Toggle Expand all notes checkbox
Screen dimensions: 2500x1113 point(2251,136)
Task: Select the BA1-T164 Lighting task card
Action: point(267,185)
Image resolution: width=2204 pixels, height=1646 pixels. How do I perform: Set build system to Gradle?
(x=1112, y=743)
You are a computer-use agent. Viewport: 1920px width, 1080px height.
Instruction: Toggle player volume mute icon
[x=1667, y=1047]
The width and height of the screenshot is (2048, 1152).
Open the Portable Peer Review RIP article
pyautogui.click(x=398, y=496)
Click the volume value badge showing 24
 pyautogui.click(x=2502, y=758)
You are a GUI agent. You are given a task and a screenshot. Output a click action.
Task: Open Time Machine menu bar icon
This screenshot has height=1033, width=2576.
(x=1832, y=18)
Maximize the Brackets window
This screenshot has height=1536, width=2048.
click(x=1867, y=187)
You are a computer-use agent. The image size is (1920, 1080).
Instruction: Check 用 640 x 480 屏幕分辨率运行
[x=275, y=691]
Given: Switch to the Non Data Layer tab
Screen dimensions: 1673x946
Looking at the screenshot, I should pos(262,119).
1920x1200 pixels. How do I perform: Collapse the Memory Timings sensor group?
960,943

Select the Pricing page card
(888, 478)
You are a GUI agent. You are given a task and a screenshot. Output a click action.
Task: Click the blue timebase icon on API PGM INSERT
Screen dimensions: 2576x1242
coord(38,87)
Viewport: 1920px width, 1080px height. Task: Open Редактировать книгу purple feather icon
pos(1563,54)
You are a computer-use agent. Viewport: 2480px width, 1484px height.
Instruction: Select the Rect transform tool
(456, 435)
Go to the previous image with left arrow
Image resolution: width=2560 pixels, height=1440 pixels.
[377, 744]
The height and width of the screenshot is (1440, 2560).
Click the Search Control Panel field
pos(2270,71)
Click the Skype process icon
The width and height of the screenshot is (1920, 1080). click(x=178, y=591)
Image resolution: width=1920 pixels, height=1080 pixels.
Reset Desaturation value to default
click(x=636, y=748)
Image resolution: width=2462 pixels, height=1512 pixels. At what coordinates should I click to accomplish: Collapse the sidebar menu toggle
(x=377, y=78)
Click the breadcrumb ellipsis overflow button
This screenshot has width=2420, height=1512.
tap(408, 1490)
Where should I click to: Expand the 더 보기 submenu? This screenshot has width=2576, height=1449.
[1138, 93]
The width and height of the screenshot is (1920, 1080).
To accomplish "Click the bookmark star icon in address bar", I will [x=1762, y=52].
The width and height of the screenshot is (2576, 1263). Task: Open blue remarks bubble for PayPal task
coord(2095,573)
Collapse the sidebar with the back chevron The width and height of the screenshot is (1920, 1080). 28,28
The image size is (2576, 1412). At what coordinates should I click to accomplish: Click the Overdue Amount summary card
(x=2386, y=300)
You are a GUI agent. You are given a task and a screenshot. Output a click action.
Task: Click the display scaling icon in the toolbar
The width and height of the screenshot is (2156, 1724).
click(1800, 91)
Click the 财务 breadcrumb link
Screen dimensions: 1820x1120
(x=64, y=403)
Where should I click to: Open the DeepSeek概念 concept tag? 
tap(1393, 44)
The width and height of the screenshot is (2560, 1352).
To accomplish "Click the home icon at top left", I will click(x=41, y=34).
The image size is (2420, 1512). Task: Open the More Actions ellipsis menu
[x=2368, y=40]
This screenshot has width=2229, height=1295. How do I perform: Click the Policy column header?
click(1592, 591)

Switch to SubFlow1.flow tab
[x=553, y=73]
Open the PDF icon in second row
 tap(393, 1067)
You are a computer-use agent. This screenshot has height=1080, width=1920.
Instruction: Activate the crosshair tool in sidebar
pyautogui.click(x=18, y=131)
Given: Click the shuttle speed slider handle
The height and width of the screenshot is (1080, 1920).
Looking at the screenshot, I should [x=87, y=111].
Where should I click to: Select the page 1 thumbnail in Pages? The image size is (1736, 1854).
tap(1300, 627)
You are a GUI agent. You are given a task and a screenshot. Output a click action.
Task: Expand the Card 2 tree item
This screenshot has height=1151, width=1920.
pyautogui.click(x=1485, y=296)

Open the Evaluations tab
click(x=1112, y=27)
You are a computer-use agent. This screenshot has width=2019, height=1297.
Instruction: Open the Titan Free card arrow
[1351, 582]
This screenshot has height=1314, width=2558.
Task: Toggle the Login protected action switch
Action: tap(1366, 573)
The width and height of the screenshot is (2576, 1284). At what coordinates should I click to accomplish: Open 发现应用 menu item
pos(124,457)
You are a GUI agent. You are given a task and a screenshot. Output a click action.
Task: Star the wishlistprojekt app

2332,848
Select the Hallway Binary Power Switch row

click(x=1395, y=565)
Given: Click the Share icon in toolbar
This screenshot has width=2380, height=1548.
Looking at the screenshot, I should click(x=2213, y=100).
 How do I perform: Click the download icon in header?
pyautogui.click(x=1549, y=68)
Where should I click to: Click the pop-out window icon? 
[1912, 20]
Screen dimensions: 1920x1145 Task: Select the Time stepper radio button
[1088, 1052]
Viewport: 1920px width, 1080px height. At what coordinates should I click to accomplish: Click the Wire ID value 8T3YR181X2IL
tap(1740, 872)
───
Restate word for word the lines in the material above from the one with "The width and height of the screenshot is (2576, 1263)." to the one with "has height=1080, width=1920."; both of those lines count, and nothing else does.

* Task response
The width and height of the screenshot is (2576, 1263). Task: Open blue remarks bubble for PayPal task
coord(2095,573)
Collapse the sidebar with the back chevron The width and height of the screenshot is (1920, 1080). 28,28
The image size is (2576, 1412). At what coordinates should I click to accomplish: Click the Overdue Amount summary card
(x=2386, y=300)
You are a GUI agent. You are given a task and a screenshot. Output a click action.
Task: Click the display scaling icon in the toolbar
The width and height of the screenshot is (2156, 1724).
click(1800, 91)
Click the 财务 breadcrumb link
Screen dimensions: 1820x1120
(x=64, y=403)
Where should I click to: Open the DeepSeek概念 concept tag? 
tap(1393, 44)
The width and height of the screenshot is (2560, 1352).
To accomplish "Click the home icon at top left", I will click(x=41, y=34).
The image size is (2420, 1512). Task: Open the More Actions ellipsis menu
[x=2368, y=40]
This screenshot has width=2229, height=1295. How do I perform: Click the Policy column header?
click(1592, 591)

Switch to SubFlow1.flow tab
[x=553, y=73]
Open the PDF icon in second row
 tap(393, 1067)
You are a computer-use agent. This screenshot has height=1080, width=1920.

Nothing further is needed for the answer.